Irrawaddy Business Roundup
By Zaw Zaw Htwe 15 February 2020
Due to the coronavirus outbreak in China – Myanmar’s main trading partner – bilateral trade has mostly halted and Myanmar is currently losing millions of dollars per day on lost border trade.
But away from medical fears, it has been a busy week in finance.
This week a joint venture was revealed between the Hong Kong power supplier, the VPower Group, and a state-owned Chinese giant to build three gas-fired power stations in Myanmar. Meanwhile, Yangon’s regional government also leased US$746 million (1.1 trillion kyats) worth of land to a Malaysia conglomerate for housing and other developments in the city.
In an effort to stabilize the kyat, the Central Bank of Myanmar (CBM) has bought US$51 million (74 billion kyats) this year. And $500 million (730 billion kyats) of foreign investment was approved by the Myanmar Investment Commission (MIC) last week.
Central bank backs the kyat
The CBM has bought about $51 million on the auction markets from Jan. 3 to Feb.13 in a move to stabilize the kyat.

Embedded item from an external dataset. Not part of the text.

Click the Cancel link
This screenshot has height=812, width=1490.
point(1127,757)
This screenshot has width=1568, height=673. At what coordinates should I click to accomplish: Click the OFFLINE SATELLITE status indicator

The central bank started buying US dollars on Jan. 3 and by Feb. 13, the auction average exchange rate was 1,450.6 kyats per dollar, according to the CBM.
The volume was low compared to the foreign currency traded on the domestic market, despite the CBM buying dollars since 2019, according to the Myanmar Times.
Joint venture set to build power stations
Hong Kong-listed VPower Group International Holdings Limited, one of the largest investors in Myanmar’s electricity sector, this week said it had set up a joint venture with the state-owned China National Technical Import and Export Corporation (CNTIC) to build three gas-fired power plants in Myanmar.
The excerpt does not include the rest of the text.